Compared to simulated statistical regression models, LSSVM and RF models, the optimal estimation inversion method has higher accuracy in estimating the results of Cab and LAI. This is mainly because the model introduces iterative optimization and reasonable a priori information, which can reduce the number of iterations to achieve fast and efficient estimation while searching for optimal values. When the parameter changes do not satisfy the convergence conditions or the number of iterations exceeds 20, we consider the inversion to have failed. However, after inverting the statistics for the 63 sets of validation data, we obtained that the average number of iterations of the dataset when searching for the optimal solution is 12, and the speed of iterative convergence still needs to be improved. Conversely, the a priori information comes from statistics contemporaneous data, and it is important to support the accuracy of the inversion results. Thus, we need to spend more time to specify reasonable a priori information as well as other physical parameters. In addition, the optimal estimation method is based on certain statistical models and assumptions, and the optimal estimation method has a small estimation bias when these models and assumptions are consistent with the real data distribution.

5. Conclusions

In this study, the Cab and LAI of winter wheat are obtained synchronously by the previously proposed inversion framework from the UAV multispectral measured data. The inversion results were further verified by ground verification points.

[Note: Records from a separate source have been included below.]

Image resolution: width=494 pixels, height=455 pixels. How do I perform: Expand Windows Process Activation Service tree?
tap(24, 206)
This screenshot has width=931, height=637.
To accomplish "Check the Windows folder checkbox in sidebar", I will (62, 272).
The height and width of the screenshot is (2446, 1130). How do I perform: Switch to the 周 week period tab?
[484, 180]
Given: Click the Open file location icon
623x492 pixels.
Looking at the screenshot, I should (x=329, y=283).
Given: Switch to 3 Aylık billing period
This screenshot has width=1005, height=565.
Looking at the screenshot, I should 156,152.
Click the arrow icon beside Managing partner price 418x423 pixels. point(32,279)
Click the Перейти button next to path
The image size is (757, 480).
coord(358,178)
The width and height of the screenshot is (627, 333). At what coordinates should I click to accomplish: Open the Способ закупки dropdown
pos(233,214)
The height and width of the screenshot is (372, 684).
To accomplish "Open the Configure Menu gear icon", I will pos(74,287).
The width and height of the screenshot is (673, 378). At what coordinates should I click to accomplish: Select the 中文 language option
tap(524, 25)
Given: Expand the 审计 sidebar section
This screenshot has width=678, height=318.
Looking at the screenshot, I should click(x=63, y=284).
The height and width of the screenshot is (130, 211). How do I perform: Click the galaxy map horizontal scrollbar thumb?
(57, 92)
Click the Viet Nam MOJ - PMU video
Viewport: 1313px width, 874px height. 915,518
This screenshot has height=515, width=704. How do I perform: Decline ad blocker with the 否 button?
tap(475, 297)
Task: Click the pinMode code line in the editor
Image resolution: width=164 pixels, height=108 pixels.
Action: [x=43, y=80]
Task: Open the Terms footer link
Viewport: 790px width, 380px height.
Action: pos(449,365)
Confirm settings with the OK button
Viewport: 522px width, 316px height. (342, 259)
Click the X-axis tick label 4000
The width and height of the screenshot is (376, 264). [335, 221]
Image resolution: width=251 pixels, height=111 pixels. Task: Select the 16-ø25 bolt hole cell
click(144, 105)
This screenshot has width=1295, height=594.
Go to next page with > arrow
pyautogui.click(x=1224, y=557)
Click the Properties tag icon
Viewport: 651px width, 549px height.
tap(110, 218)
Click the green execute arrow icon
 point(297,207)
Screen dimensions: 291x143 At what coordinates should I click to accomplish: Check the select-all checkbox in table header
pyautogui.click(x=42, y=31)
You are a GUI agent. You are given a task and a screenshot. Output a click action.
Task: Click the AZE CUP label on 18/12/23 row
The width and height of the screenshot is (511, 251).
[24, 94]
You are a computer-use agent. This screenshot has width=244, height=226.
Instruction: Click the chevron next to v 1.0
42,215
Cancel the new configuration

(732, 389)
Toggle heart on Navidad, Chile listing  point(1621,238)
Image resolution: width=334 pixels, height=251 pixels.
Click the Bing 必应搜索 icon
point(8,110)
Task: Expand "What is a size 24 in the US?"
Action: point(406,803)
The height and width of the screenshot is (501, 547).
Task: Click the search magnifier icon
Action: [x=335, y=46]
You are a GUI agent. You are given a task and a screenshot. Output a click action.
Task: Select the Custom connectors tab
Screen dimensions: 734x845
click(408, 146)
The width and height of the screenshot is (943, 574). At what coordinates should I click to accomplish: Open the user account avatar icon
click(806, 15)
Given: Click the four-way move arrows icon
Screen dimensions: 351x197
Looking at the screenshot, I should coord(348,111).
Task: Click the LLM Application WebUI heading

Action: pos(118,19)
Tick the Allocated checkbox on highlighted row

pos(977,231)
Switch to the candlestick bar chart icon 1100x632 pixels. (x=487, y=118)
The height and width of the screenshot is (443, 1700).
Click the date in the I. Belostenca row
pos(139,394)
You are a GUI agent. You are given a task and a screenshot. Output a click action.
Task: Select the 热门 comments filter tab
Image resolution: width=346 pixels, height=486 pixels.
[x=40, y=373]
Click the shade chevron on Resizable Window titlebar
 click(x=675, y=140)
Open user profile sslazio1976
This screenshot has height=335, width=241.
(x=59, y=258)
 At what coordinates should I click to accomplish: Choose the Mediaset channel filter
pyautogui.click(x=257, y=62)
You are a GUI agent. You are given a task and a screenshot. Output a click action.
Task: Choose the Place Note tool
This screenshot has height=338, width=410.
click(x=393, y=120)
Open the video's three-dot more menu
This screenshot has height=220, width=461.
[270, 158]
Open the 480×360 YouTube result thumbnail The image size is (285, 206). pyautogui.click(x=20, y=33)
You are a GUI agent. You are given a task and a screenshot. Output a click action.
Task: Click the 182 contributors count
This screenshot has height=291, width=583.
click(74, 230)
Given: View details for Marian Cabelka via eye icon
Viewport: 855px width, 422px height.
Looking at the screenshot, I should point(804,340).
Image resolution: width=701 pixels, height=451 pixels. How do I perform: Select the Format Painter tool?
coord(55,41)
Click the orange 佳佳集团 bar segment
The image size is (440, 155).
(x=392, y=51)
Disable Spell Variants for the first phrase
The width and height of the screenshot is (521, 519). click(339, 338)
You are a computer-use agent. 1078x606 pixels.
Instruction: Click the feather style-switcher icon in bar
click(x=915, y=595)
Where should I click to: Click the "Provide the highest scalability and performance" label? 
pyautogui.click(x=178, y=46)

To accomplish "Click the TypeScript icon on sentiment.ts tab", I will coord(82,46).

In addition, the proposed inversion method is compared with the statistical regression model, LSSVM and RF model estimation results.

The results show that:

(1)

The proposed model, coupled with PROSAIL and UNL-VRTM, is more suitable for UAV low-altitude remote sensing than the PROSAIL model. By comparing the simulated data with the real UAV data, the results show that the correlation of the coupled model is significantly improved compared to the PROSAIL, with an increase of R² by 0.26. Furthermore, the retrieval of Cab and LAI are obtained by different statistical regression model, and the results show that the coupled models are also better than those from the pure PROSAIL model. Among these statistical regression models, estimated Cab and LAI based on the NDRE and BNDVI have the higher accuracy.

(2)

The OE inversion methods have better performance. By comparing simulated empirical statistical models, LSSVM and RF models, we conclude that the optimal estimation method has better estimation results. The R² and RMSE were 0.835 and 4.567 for Cab and 0.892 and 0.564 for LAI. Where the simulated statistical regression model inversion of Cab is significantly lower than the measured value is effectively corrected in the optimal estimation model.

Due to the physical modeling, our proposed method does not require measurements and training in advance. The optimal estimation synchronous inversion method has better estimation potential for Cab and LAI remote sensing of wheat canopy, which can improve the application of purely physical models for the fine management of farmland.